Can a non-lawyer staff member who joins your firm bring with her a conflict of interest that may be imputed to your firm and disqualify you from representing your client?  It can happen.

In this age of employment mobility, staff members may come to your firm after having worked for opposing counsel on cases (or transactions) that you are handling.  The staffer’s exposure to the other side’s confidential information can raise a conflict of interest that knocks you and your whole firm out of the box.

Many jurisdictions allow law firms to resolve the potential problem at the front end with an ethical screen.  Georgia has recently joined the list.

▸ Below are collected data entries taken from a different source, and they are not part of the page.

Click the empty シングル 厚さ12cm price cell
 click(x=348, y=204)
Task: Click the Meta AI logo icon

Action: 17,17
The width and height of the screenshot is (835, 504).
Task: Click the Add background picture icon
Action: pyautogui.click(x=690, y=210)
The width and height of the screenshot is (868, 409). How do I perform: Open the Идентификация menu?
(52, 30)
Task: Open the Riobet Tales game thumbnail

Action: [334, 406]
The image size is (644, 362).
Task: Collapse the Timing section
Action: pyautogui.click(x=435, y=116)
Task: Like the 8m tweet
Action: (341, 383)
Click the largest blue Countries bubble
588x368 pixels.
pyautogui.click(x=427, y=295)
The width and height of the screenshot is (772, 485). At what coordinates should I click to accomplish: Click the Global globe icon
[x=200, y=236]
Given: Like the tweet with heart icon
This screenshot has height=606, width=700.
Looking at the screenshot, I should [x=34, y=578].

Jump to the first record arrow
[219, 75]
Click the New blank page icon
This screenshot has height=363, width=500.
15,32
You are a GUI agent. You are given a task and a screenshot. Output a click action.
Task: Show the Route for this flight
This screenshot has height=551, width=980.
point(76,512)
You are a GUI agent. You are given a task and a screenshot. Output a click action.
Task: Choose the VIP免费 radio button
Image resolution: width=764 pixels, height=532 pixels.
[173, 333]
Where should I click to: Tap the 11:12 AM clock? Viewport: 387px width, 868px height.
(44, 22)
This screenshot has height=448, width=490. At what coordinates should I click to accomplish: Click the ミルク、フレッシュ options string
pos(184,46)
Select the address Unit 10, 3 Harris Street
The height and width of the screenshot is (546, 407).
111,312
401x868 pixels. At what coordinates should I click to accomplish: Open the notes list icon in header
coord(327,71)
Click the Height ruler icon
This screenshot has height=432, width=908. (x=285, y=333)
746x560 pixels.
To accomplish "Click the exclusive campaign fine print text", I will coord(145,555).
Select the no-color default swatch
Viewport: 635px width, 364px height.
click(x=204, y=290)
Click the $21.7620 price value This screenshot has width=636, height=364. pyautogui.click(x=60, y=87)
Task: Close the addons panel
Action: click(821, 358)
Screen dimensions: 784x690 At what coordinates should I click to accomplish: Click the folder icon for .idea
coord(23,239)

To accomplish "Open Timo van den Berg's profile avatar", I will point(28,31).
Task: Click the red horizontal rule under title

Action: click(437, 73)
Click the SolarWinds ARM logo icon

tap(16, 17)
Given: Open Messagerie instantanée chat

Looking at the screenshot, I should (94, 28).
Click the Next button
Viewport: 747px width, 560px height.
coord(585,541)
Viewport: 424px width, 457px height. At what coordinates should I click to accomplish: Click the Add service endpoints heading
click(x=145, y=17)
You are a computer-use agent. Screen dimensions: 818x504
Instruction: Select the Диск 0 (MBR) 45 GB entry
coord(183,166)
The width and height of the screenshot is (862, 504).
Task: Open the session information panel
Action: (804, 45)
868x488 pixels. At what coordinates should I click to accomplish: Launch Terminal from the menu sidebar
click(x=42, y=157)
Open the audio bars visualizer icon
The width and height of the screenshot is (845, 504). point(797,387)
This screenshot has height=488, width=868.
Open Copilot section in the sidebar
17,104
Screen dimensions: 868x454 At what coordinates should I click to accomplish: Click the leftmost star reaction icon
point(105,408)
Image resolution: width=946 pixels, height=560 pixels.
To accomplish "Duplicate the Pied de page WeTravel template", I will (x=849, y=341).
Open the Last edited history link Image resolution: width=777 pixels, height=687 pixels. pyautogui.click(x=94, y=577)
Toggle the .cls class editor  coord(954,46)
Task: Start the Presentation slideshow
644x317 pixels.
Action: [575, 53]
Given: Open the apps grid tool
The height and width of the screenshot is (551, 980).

In Hodge v. URFA-Sexton, LP, the Georgia Supreme Court noted that the majority of courts reject the idea that non-lawyer conflicts are automatically imputed to the rest of the firm.  Rather, most jurisdictions now allow firms to raise a screen to protect the confidential information that a non-lawyer has gained during prior employment.

This made sense to the Hodge court for several reasons:

  • Non-lawyers lack a financial interest in the outcome of litigation, and don’t have a choice about what clients they serve;
  • Non-lawyers have different training and responsibilities, and a different level of access to confidential information than lawyers do;
  • Disqualifying a firm based on a staff member’s conflict of interest works a hardship to the new firm’s client; and
  • A rule of automatic imputation would unduly restrict non-lawyer employment mobility.

Interestingly, Georgia limits screening as a way to avoid imputed conflicts of interest — only former public sector employees, arbitrators and judges (and now non-lawyers) can be screened in order for the firm to avoid being disqualified.

In Ohio, non-lawyer screening was approved in Green v. Toledo Hospital, where the Ohio Supreme Court held that imposing the presumption that a secretary who worked for opposing counsel shared in client confidences would “unfairly taint” her.  Applying the presumption would make it particularly difficult for non-lawyer personnel in small towns, where the pool of available employers (and employees) is limited.

Other jurisdictions have adopted similar rules, either via ethics opinions or decisional law, including the District of Columbia, New York, Florida, Nevada and Oklahoma.

When a non-lawyer staff member migrates to your firm, remember that you may need to consider a timely ethical screen in order to prevent a costly disqualification headache.